Cadet News

Cadet Jennifer Hurtado: My Years in JROTC Explained

Cadet Jennifer Hurtado

Cadet Jennifer Hurtado
Photo Credit: 1SG(R) Raymond Eason

  • Posted on May 27th, 2022
  • Essay by: Cadet Jennifer Hurtado
  • Introduction by: 1SG(R) Raymond Eason
  • 8th Brigade
    Academic Excellence

Prior to the Garfield High School Army JROTC annual awards ceremony on May 20, 2022, LET 3 and 4 cadets were encouraged to relay their JROTC experience in an essay writing contest. The theme “My Years in JROTC Explained,” allowed cadets to not only share their experiences but also as leave encouraging words to their underclassmen.

The winner would read their winning essay as a guest speaker during the 78th Annual Dawg Show Awards. This essay was an opportunity to convey facts and describe the benefits of being a JROTC cadet to our guest sponsors, parents, and other members of the Garfield High School Battalion.

Our official winner was C/MAJ Jennifer Hurtado, the Battalion’s Executive Officer, and here are her JROTC years, explained:

My name is Jennifer Hurtado, I’m the Battalion Executive Officer at Garfield H.S and a graduating senior. As a senior, I’ve often reflected on my actions and choices in my four years of high school. During my freshman year, I recall being timid and having a hard time adjusting to my new environment. A turning point in my high school career that changed me was the P.E presentation for JROTC. During the P.E presentation, I was recruited by my previous JROTC seniors. The presentation gave an overview of the various benefits the program had to offer which I was interested in. Although, I must admit I wouldn’t have been able to gather enough courage to go sign up if it weren’t for my friend who signed up as well. After a few weeks of signing the form, my counselor called me in to confirm if I wanted to join the program. From that point on, I was officially a JROTC cadet in the Mighty Bulldog Battalion.

There were times I’ve considered quitting the program to participate in other extracurricular activities instead. My reasons for staying in the program, however, aren’t much different than what was stated during the presentation. The program provided a variety of benefits such as community service experiences, leadership training, and scholarship opportunities. In addition, to the annual JROTC military ball and camp. Unfortunately, those two activities were canceled this year due to the Covid-19 pandemic. I did, however, attend military ball my freshman year of high school which was one of the best experiences I had since joining the program. I highly encourage those who wish to stay next year to attend both these activities. It’s a great opportunity to socialize with other students from different schools while also having fun with your friends. If I had the chance to do it all over again I would have definitely tried going to camp. As a senior, I’ve also come to realize the importance of having participated in the events provided by the JROTC program. It not only looks great on your resume but also in your college applications and scholarships. One of the scholarships I received this year was provided through the JROTC program. It was the Wounded Warrior Family Support scholarship for 6,250 dollars.
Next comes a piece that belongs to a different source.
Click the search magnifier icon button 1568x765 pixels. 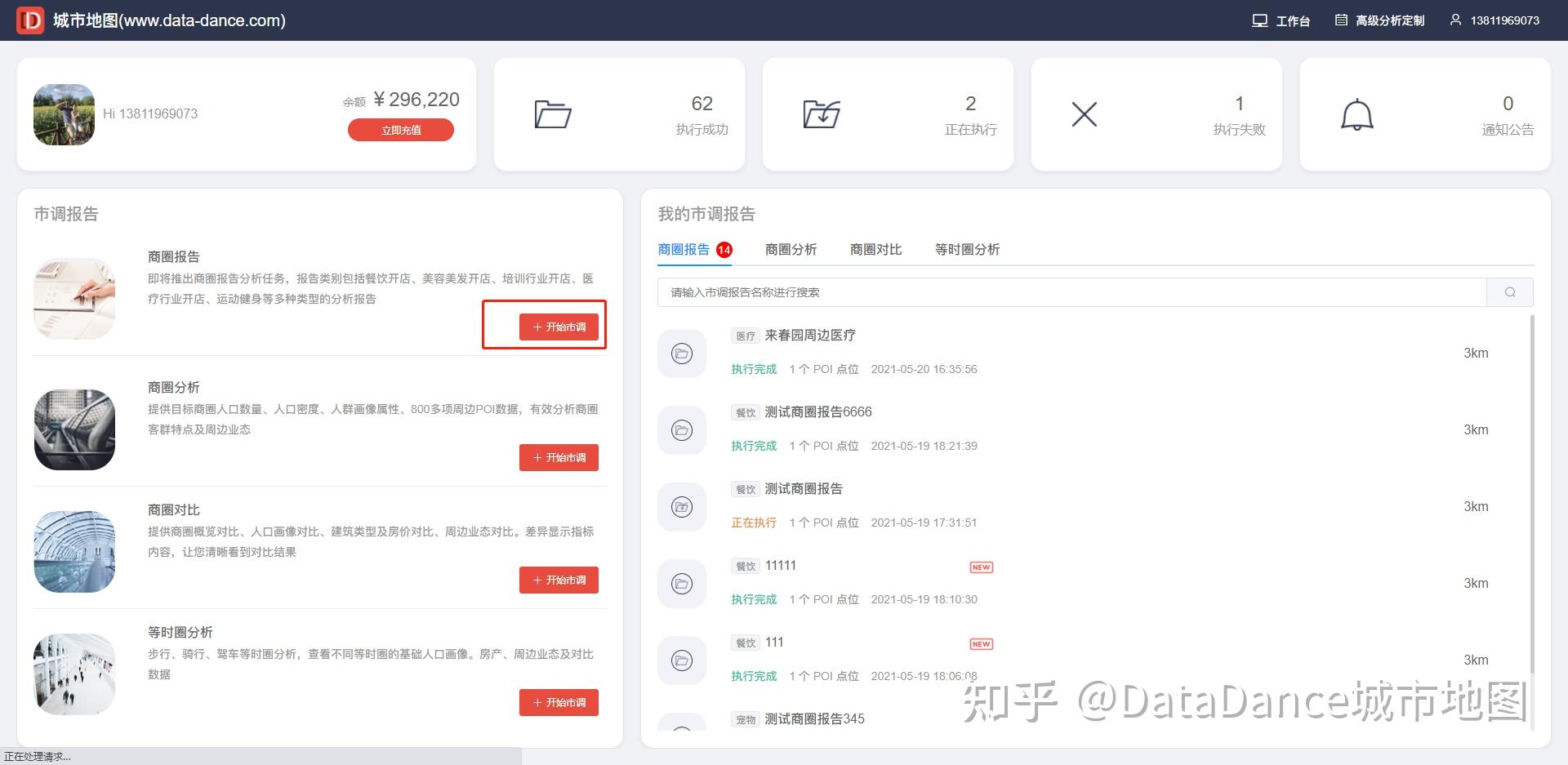1509,292
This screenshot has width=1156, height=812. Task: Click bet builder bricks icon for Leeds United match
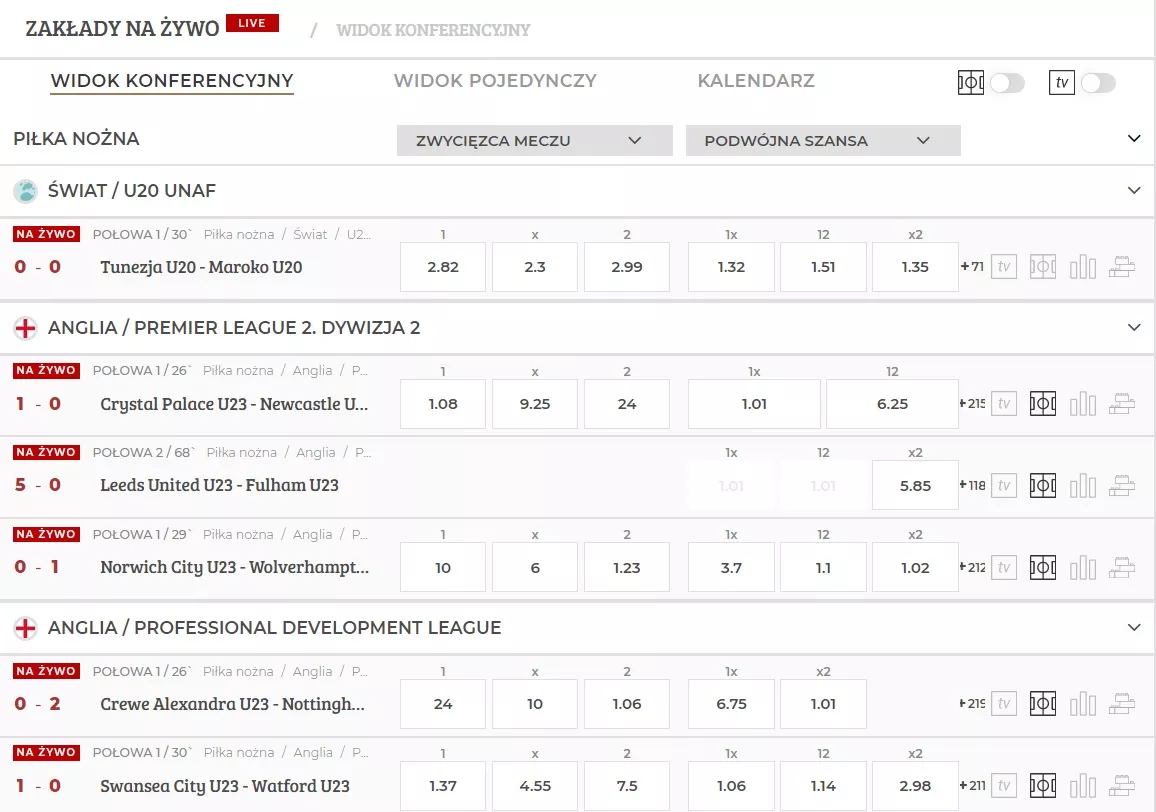click(x=1122, y=486)
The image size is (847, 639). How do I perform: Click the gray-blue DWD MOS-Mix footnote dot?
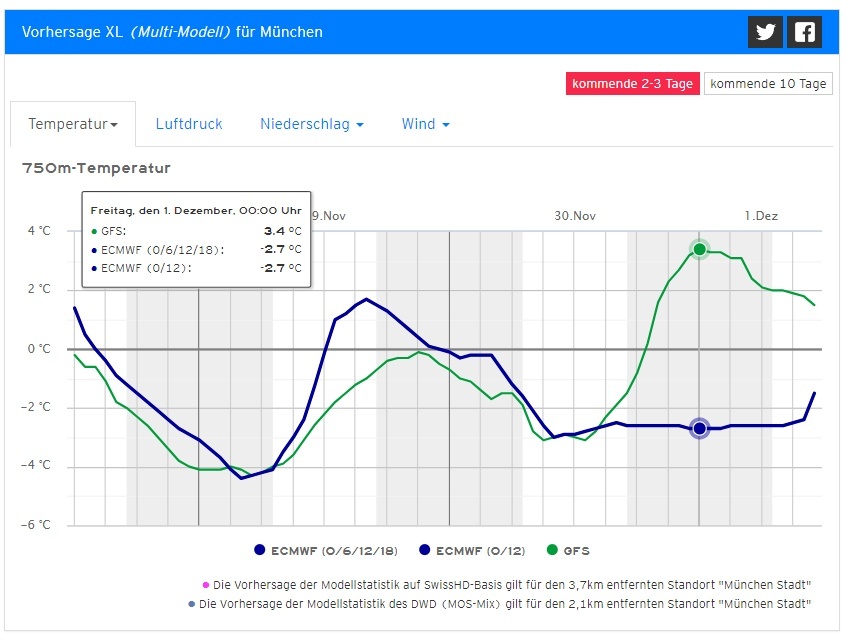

The JROTC program not only provides these benefits but gives a variety of life lessons as well. For example, the saying “dress to impress” can be applied to the uniform guidelines we strictly follow. The transition from a clean appearance can be beneficial in a job interview. Another life experience I learned in JROTC is time management and setting up SMART goals. One of our daily quotes is about Parkinson’s Law which states that people will only work in the time allotted to them. I find this quote to be held true because I’ve experienced it first-hand. I’ve learned to change my habit of procrastinating by acknowledging that I have a problem with managing my time and working toward finding a solution. This incorporates the problem-solving skills and Winning Colors I learned as well. After some trial and error, I’ve found that having reminders on my phone as alarms and notes helped me the most in sticking through a schedule whether it be a workout, academic or extracurricular. As for setting up SMART goals, I found it easier to manage my progress in my academics and workout plans. I think most of us don’t realize the importance of the things taught in JROTC until it’s too late.

My advice to those who struggle with time management is to implement a SMART goal and use the things taught in JROTC to come up with solutions. As for those who are interested in joining or remaining STAFF next year, I would advise you the same thing: learn to manage your time well. JROTC is not a hard extracurricular activity to manage unless you make it so. You're the one setting yourself up for either success or failure. My goal for this year is to leave behind my knowledge and experiences about JROTC in hopes that the next generation will keep the program running and give back to the community. My plans after high school, however, are to attend Cal State Long Beach and work toward getting a bachelor's degree in Math Education to become a math teacher.

To conclude, I would like to say that anyone can become somebody if you put in the hard work. I was just like you when I first started in the program as a Cadet Private and worked my way up to Cadet Major to my position as Executive Officer. If I were to say what’s the accomplishment I’m most proud of during my time in JROTC, it is not my rank but rather the coat I’m wearing right now. It is a representation of not only my achievement in JROTC but also my contribution to my community. It is also the very reason why I decided to become a part of STAFF in the first place and got me into the position I am in today.